As of Sept. 27, George W. Bush holds a 45-electoral vote lead, to go along with his statistically insignificant leads in the popular vote.

According to the latest nonpartisan state polls, Democrat John F. Kerry is now ahead in former Bush state New Hampshire, while Bush leads in former Gore states Wisconsin and Iowa. All other states appear to be voting as they did in 2000, so if the election were held today, Bush would beat Kerry by 292 to 247 electoral votes.

It could be closer, because three Bush states (40 votes) and four Kerry states (44 votes) fall within the typical 4 percent margin of error. (At one time during the past two months, Kerry has also led in former Bush states Arkansas, Colorado, Florida, Nevada, Missouri, Ohio, Tennessee, Arizona and West Virginia.)

Eight states (with 91 electoral votes) that previously leaned to Kerry have recently become battlegrounds, while nine former Bush-leaning states (75 votes) are currently competitive. Three ongoing battleground states (58 votes) are now close; 12 states in the West, East and Midwest (plus D.C.) give Kerry a foundation of 179 electoral votes; and 18 states (145 votes) are bedrock Bush.

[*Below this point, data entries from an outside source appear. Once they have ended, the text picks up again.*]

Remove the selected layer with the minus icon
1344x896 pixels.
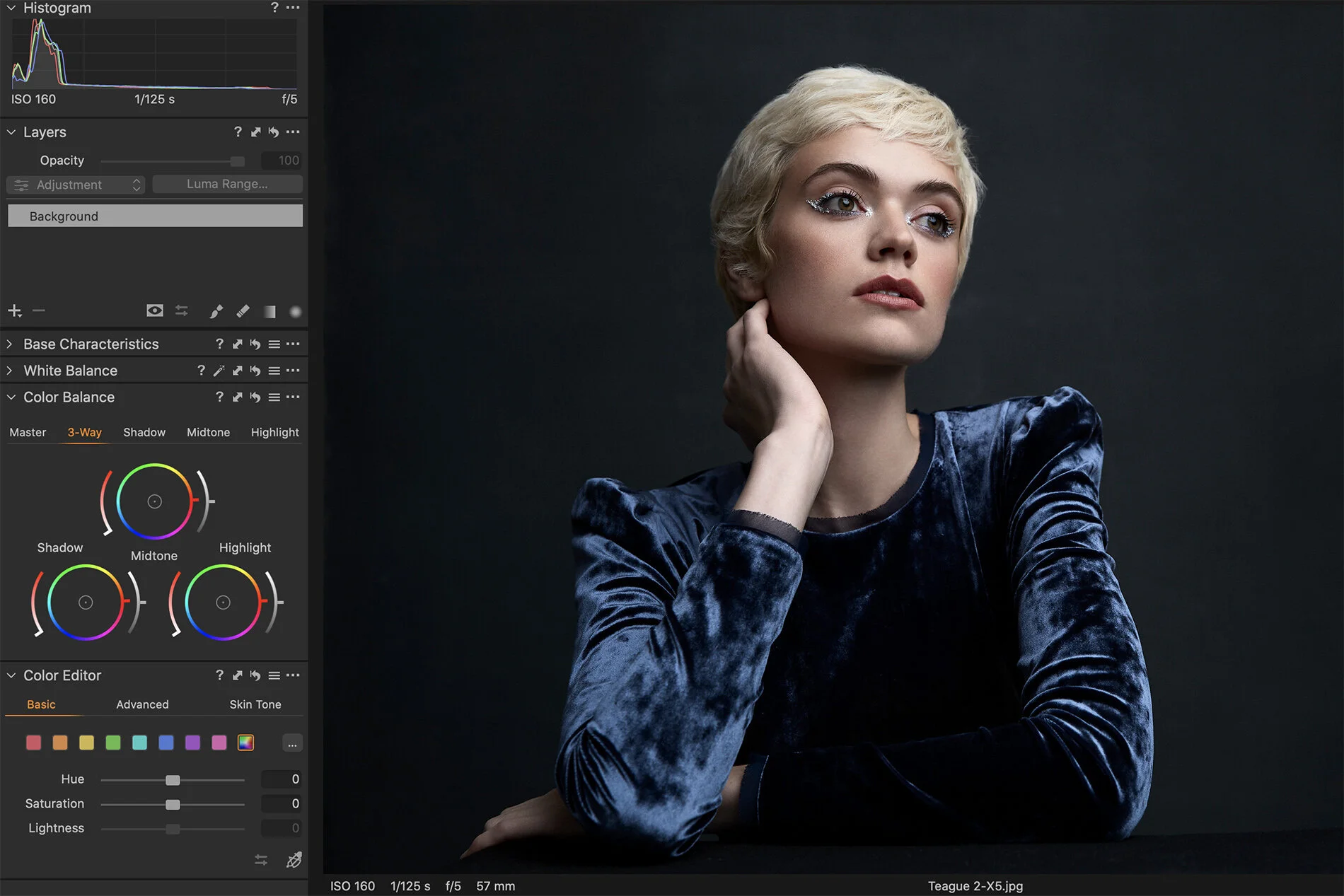click(x=38, y=310)
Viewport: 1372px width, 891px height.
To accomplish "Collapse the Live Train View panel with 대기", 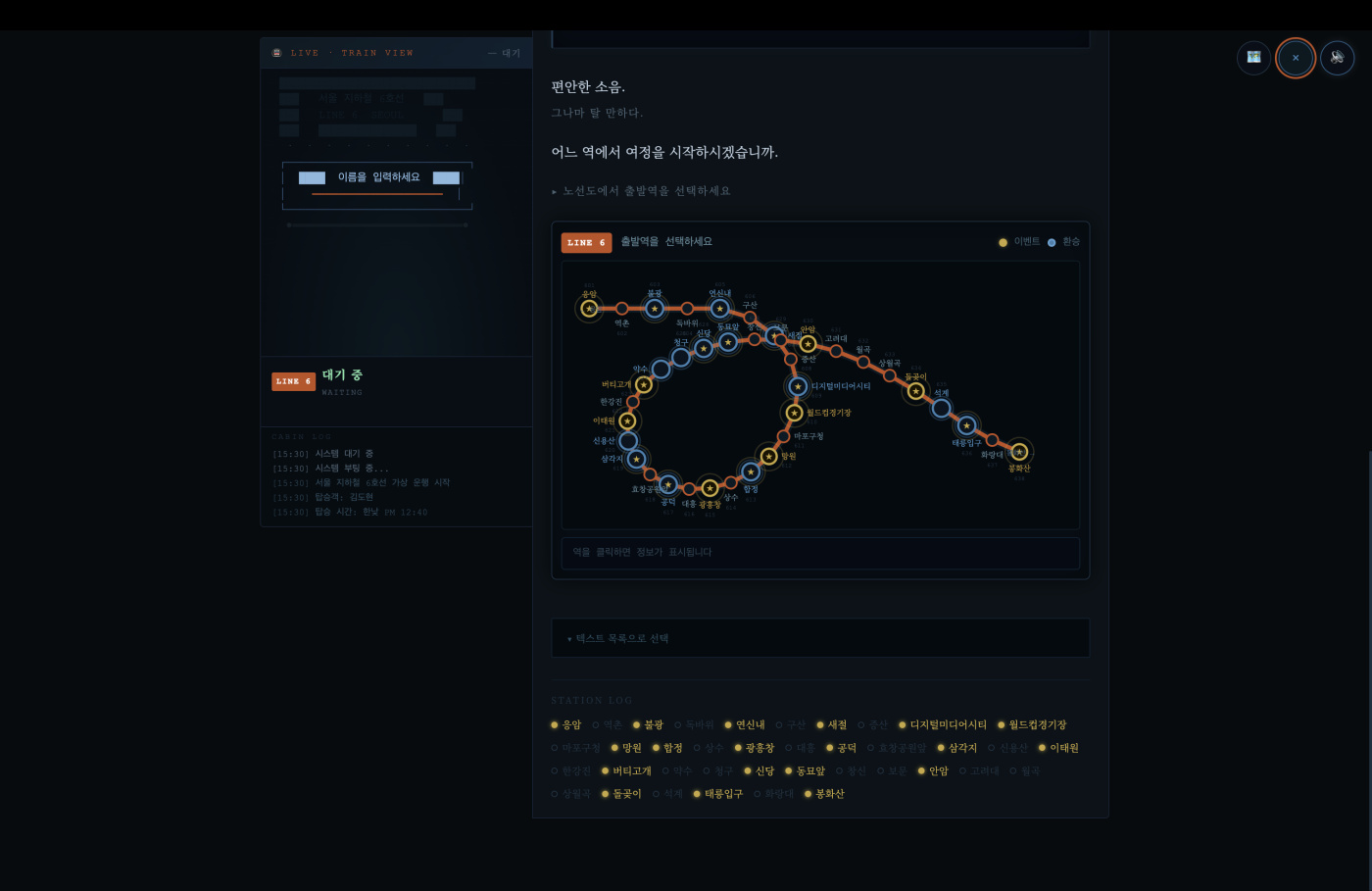I will pyautogui.click(x=505, y=53).
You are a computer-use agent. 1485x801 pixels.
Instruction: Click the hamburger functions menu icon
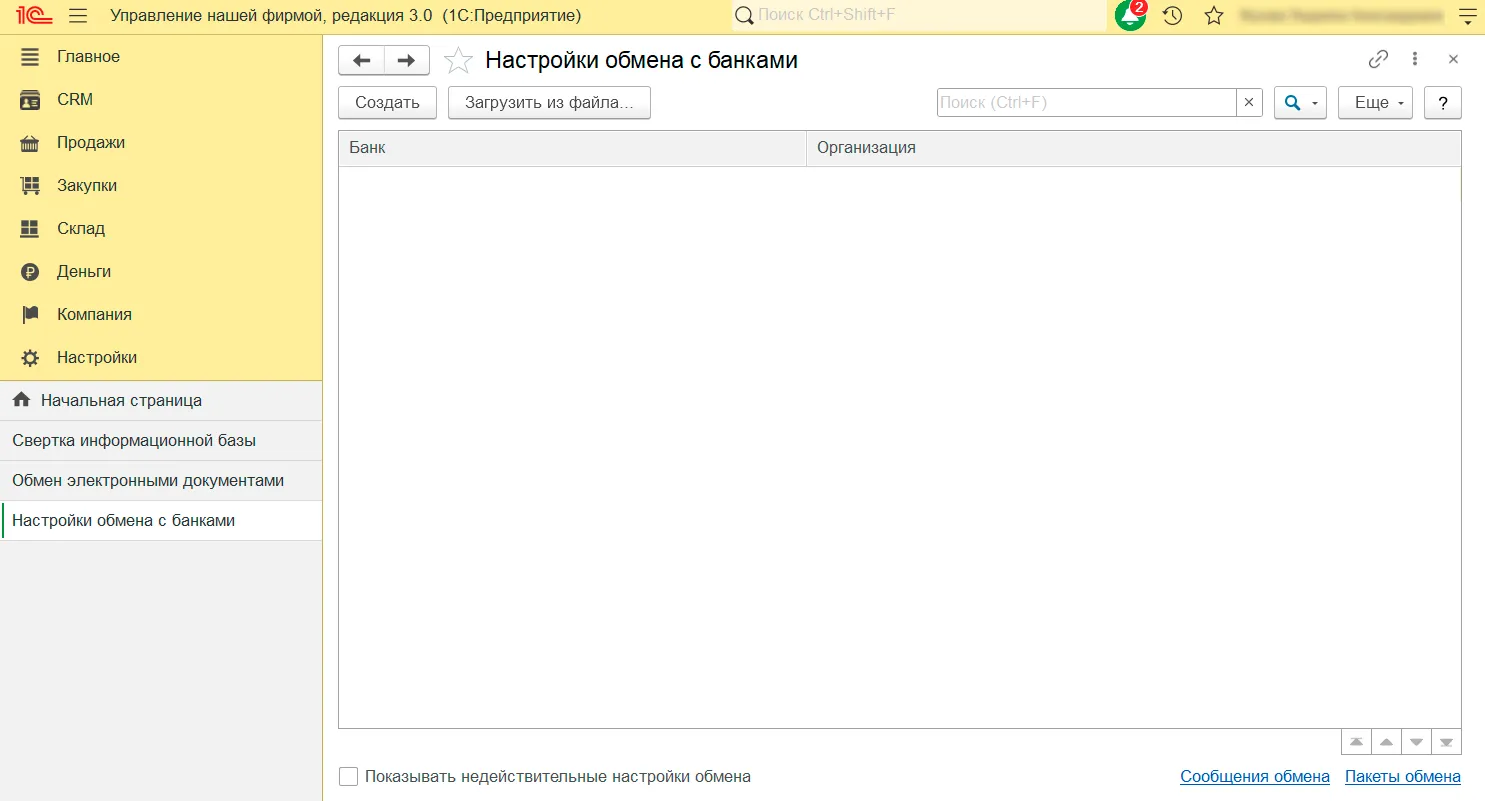tap(78, 16)
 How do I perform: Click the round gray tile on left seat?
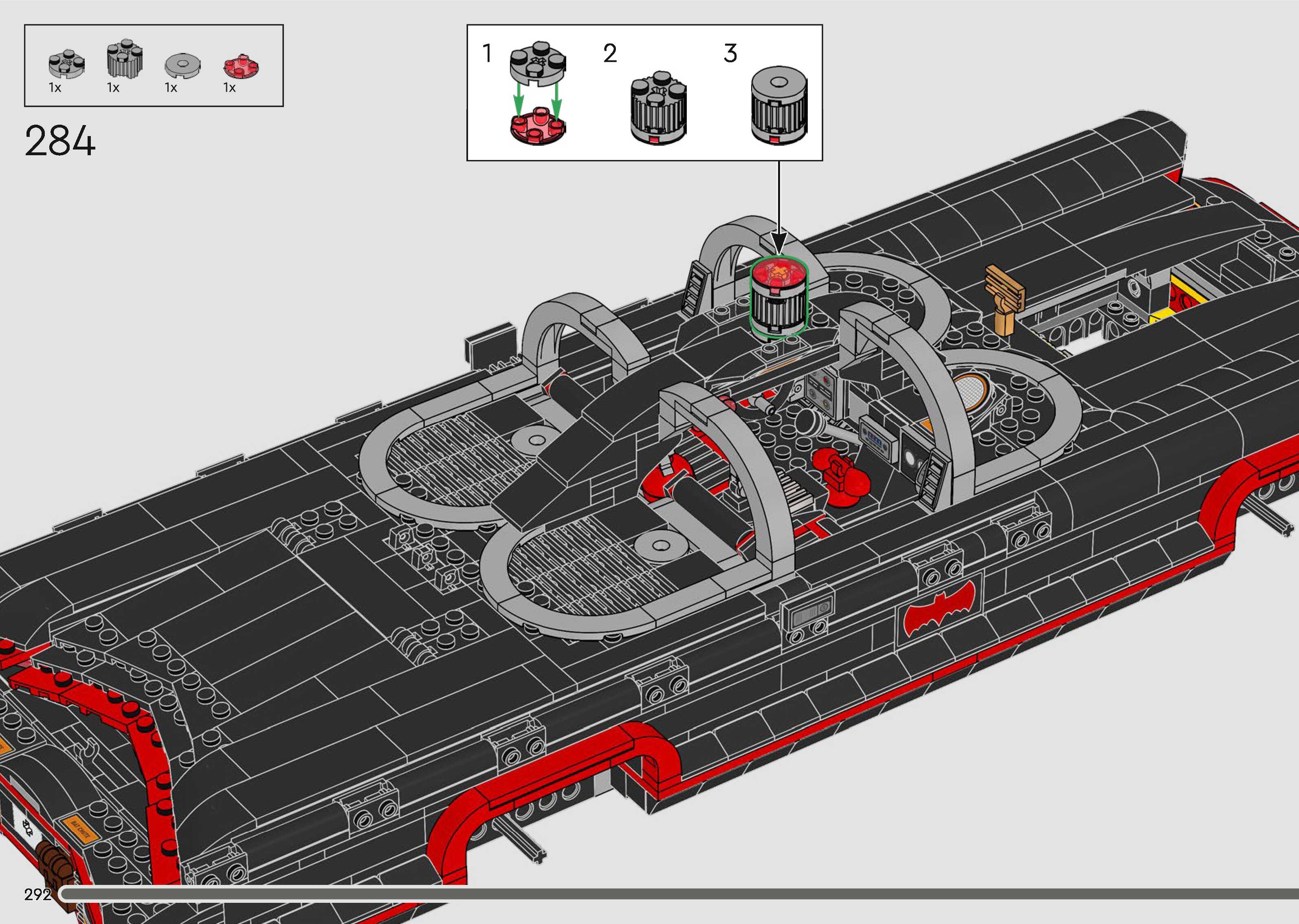[536, 440]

Florida has experienced at least 21 lead changes in the past 18 months. The two latest surveys (Gallup, Sept. 24, and Rasmussen, Sept. 26) average a 1 percent Bush edge. Florida will probably be the key to victory.

Since the GOP convention, Bush has gained ground in 24 states, while Kerry's polling results have improved in 15. Bush's most important gains involved capturing the lead in Tennessee (a 16 percent shift), Iowa (9 percent), Colorado (7 percent), Nevada (6.4 percent), Ohio (4.4 percent) and Florida (1 percent). He also has significant gains in New Hampshire (6.2 percent), New Jersey (5.5 percent), Vermont (5 percent), Illinois (5 percent), Oregon (4 percent) and Maine (4 percent).

Kerry's biggest percentage improvements occurred in Mississippi (22 percent), Connecticut (8 percent), Louisiana (8 percent), North Carolina (4.8 percent), California (3.7 percent), New Mexico (4.1 percent) and Arkansas (4.6 percent).

In the national popular vote, Bush's convention bounce has petered out. The Economist (Sept. 24) and American Research Group (Sept. 22) have Kerry leading by 1 percent. Rasmussen (Sept. 27), Marist (Sept. 24) and Fox (Sept. 24) have Bush ahead by 2 percent. And Bush led by 3 percent in three other recent polls: NBC (Sept. 21), Zogby (Sept. 20) and IBD (Sept. 19). Time – which had Bush leading by 12 percent on Sept. 11 – now puts his lead at only 4 percent.

In a recent New York Times poll, about 80 percent believed Bush was either "hiding something" or "mostly lying" when talking about the Iraq war. In a Sept. 15 Harris poll, 55 percent of respondents believed Bush misled the country about weapons of mass destruction and links between Iraq and Al Qaeda (versus 36 percent who believe he told the truth). Fifty-four percent of respondents in the same poll said we should bring the troops home next year, versus 38 percent who feel we should stay in Iraq until it has a stable government.